### Page text
It was also in the summer of 1997

I had to sometimes painfully revise the impression I got from my volunteer year – it was also in the summer of 1997 – that Ueckermünde was/is over. Terrible.

Thank you very much for your review. I was also very impressed by the book. It stirred me up, made me angry, and at times left me speechless.
But in the late 1990s there was such optimism in the air.

During my volunteer year in Mecklenburg I got to know people who were (actually) rescued from Ueckermünde: Ueckermünde is over. Life has returned again. With professional support, these people managed to become autonomous in an incredible way. Today they sometimes live in their own apartments. If these newly trained therapeutic and social education workers had spent even one minute (primarily) on diagnoses, if these people had not been acknowledged in their history, with their desires and their life goals kept in sight, they would have never gotten back on their feet in the new environment. But that was not the case. The minister mentioned in the book also knew and cared for this institution and did all she could to promote this human pedagogy. I remember that.

In my opinion, the overview of the hospitalization process in your review is somewhat concise. I read the corresponding sections in such a way that several people on that day agreed Mr. Discher was not doing well. One of these people was his friend Bea, who first went to church with him after an outing, and also to the place where Mr. Discher spoke with the minister. Bea later went with him to the hospital. Furthermore, the pastor mentioned as well as the church-goers present also encountered Mr. Discher (although they did not have any relevant influence on what happened later).

In the church itself, along with previous observations made by Bea, there was also a critical moment that probably confused everyone involved (the brief speech to the visitors present at the service). After the pastor (in my opinion) intervened appropriately and re-established the “social order” by simply instructing the author to sit down on one of the benches, it was Bea who then (understandably) sought to talk to the pastor. We learn nothing about what they talked about in the book, but it can be assumed that the pastor took Bea’s concern to heart and suggested that she visit the minister.

This minister, in turn, certainly heard in advance a) about the critical moment in the church (speech, etc.) and b) about the suspicion / concern of Bea and the pastor. –> This is at least the immediate context in which the author meets the pastor. [This has little to do with the 1968 movement in the sense you describe: on the contrary – it was this movement that gave impetus to the psychiatric reform throughout Europe (except in the GDR) in the 1970s (–> Psychiatrie Enquete 1975 et al.), and created the basis for the deinstitutionalization of large institutions, including those which care for the disabled and elderly. The latter, however, only came into the picture a little later and UNFORTUNATELY did not have enough staying power to finally end the partly undignified treatment of elderly people]. In addition to the context mentioned above, which reinforces the presumption, there is another aspect: at one point the minister asked Mr. Discher who Mr. Discher would like to talk to. He mentioned Mila (his inner voice). The minister and Bea then agreed to take him to Mila’s – they took him to the emergency room instead. How should they have reacted? I tried to answer the question myself and realize how difficult it is (also, of course, because I have only a limited insight based on what I’ve read in the book).

### Information shown
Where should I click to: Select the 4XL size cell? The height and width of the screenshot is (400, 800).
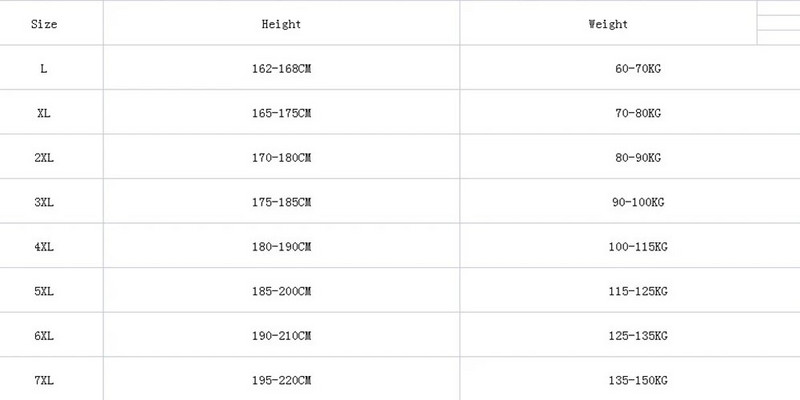tap(44, 246)
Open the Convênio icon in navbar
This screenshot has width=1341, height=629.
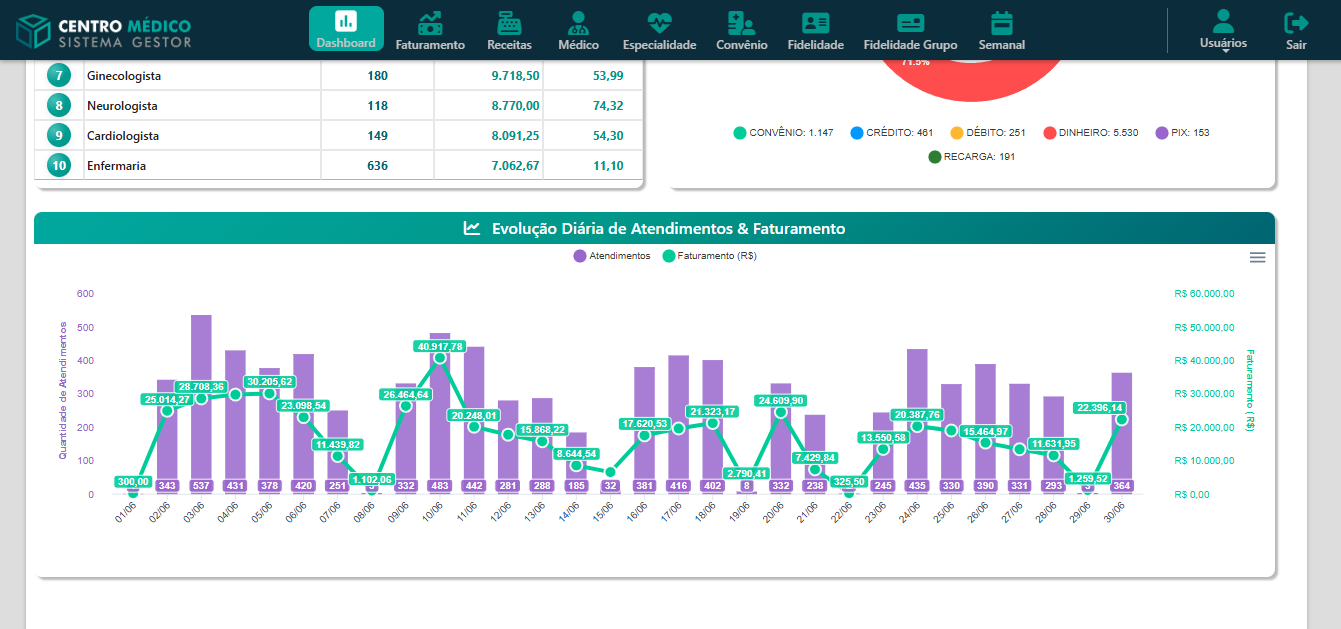(x=741, y=23)
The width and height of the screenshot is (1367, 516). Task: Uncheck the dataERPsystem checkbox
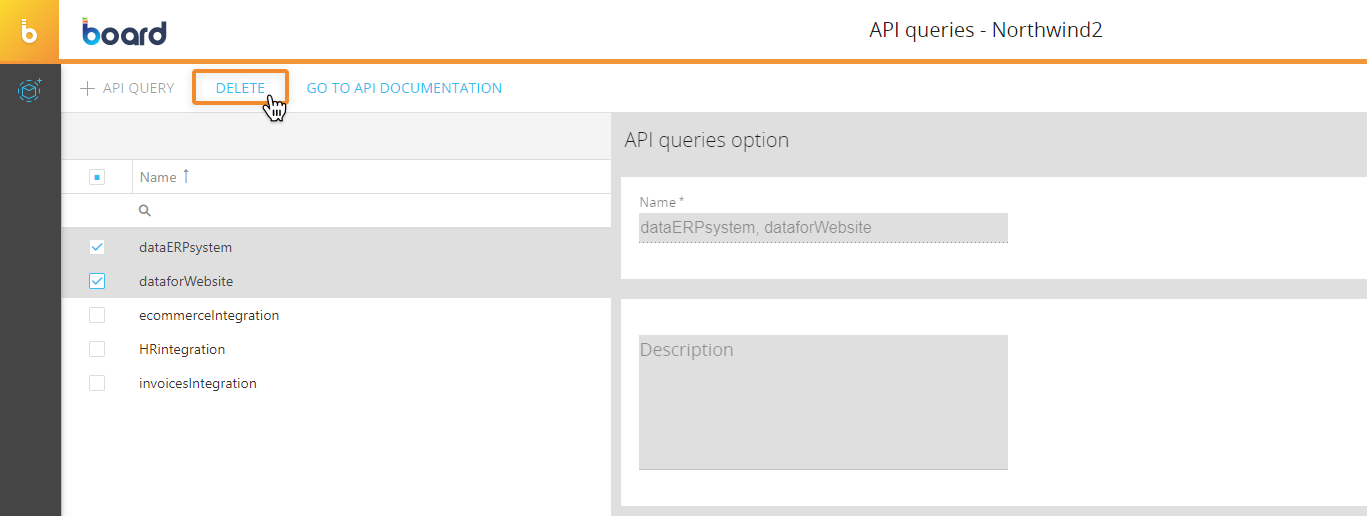coord(97,247)
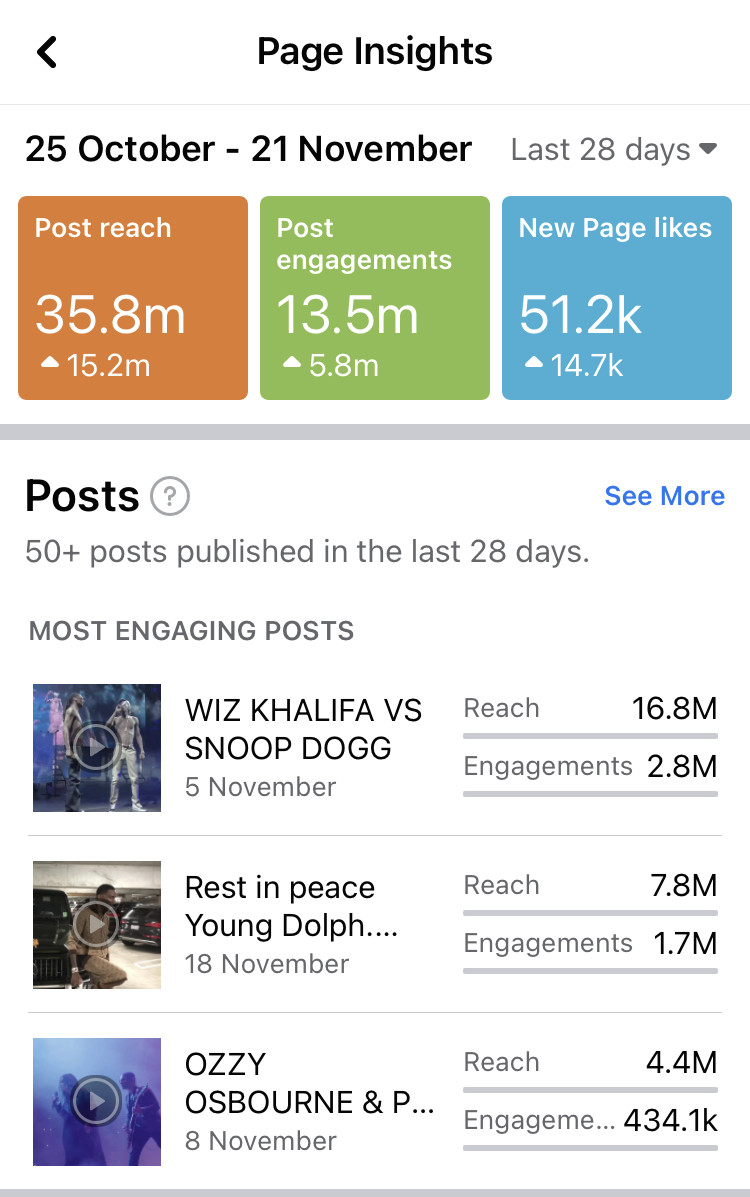Select the Rest in peace Young Dolph title
This screenshot has height=1197, width=750.
coord(291,906)
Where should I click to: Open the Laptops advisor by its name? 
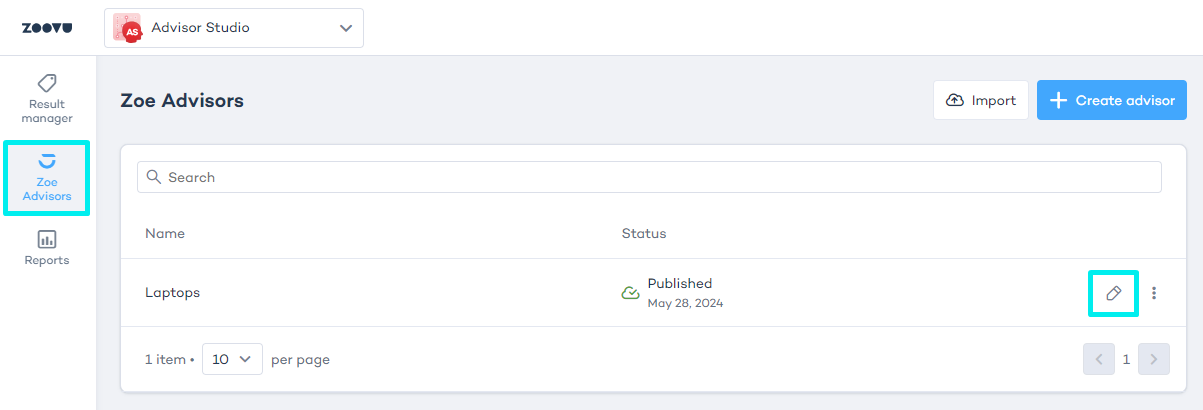point(172,293)
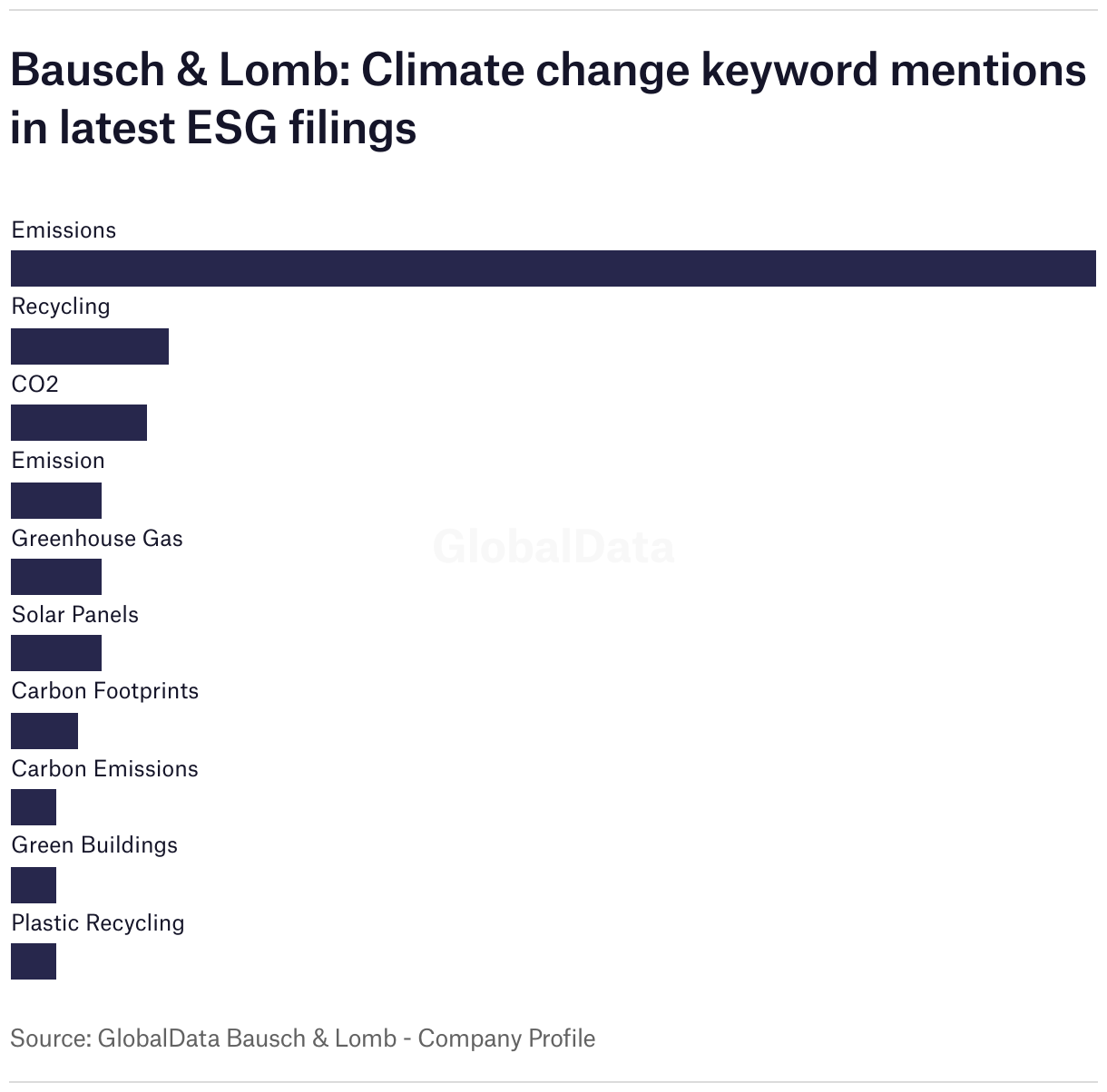Image resolution: width=1107 pixels, height=1092 pixels.
Task: Click the Plastic Recycling bar
Action: (x=34, y=961)
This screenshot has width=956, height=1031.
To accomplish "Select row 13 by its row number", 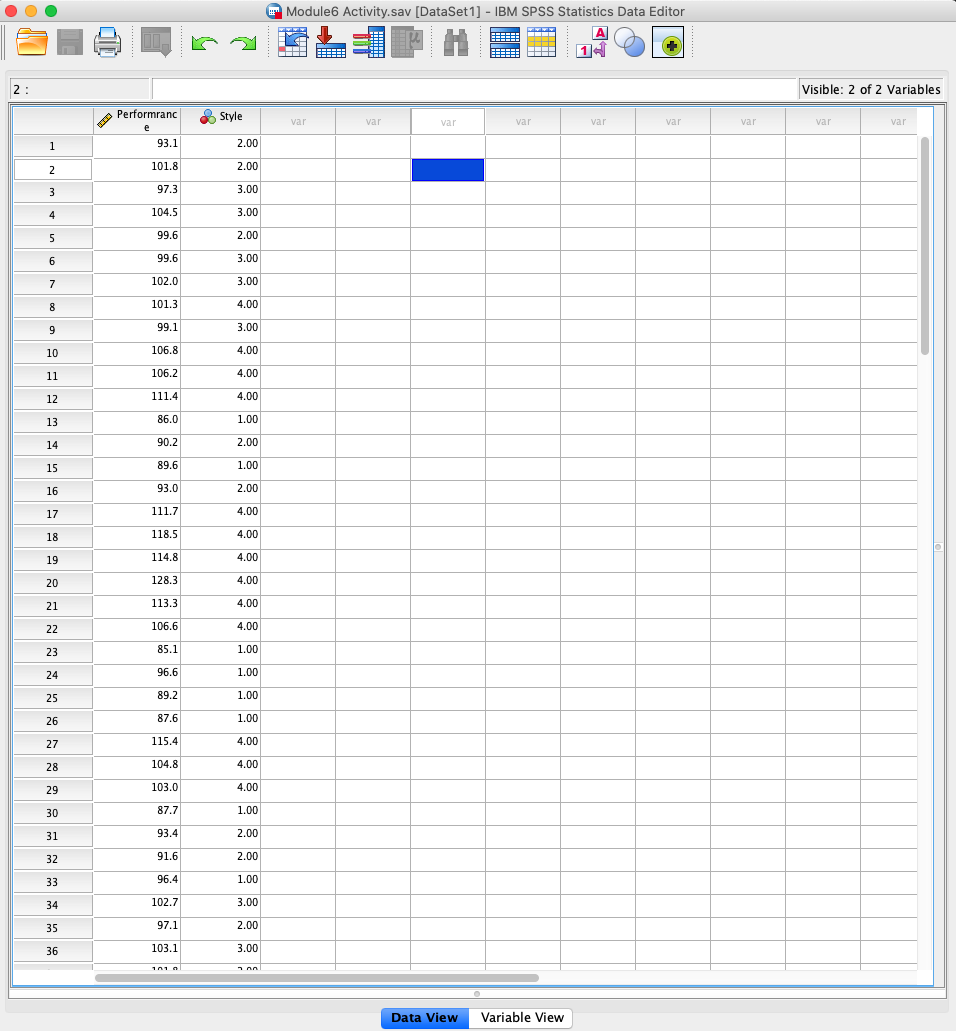I will click(x=52, y=421).
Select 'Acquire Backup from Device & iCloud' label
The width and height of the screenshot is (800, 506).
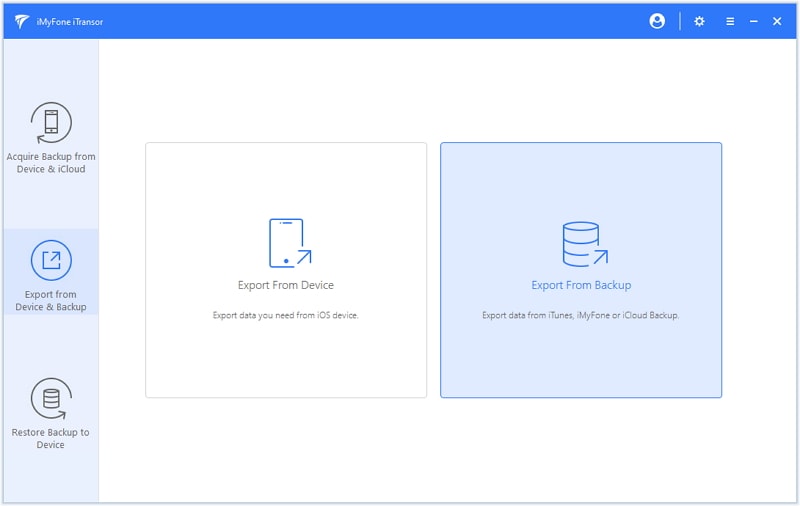click(51, 163)
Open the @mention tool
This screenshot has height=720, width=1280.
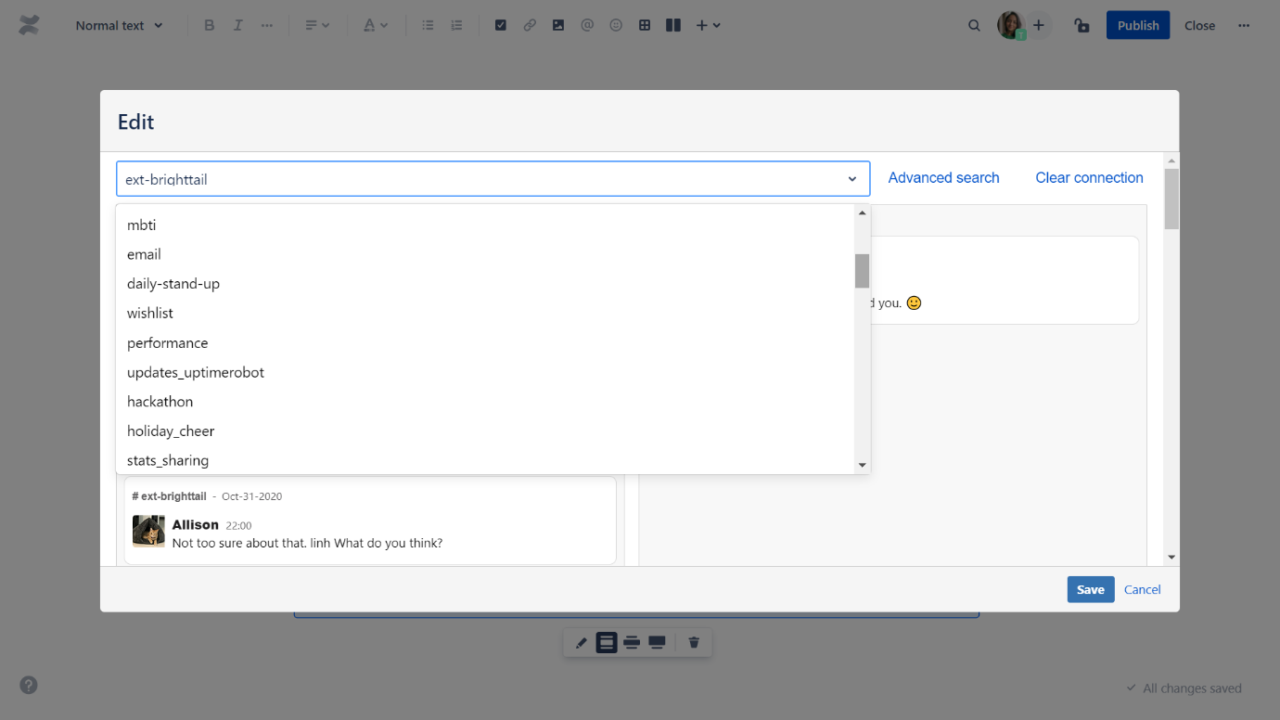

### What is being asked
Answer from the page text above:
1. In what year did the writer's volunteer year take place?
2. Who later went with Mr. Discher to the hospital?
3. When the minister asked Mr. Discher whom he would like to talk to, whom did he name?

### Expected answer
1. 1997 (the summer of 1997)
2. His friend Bea
3. Mila, his inner voice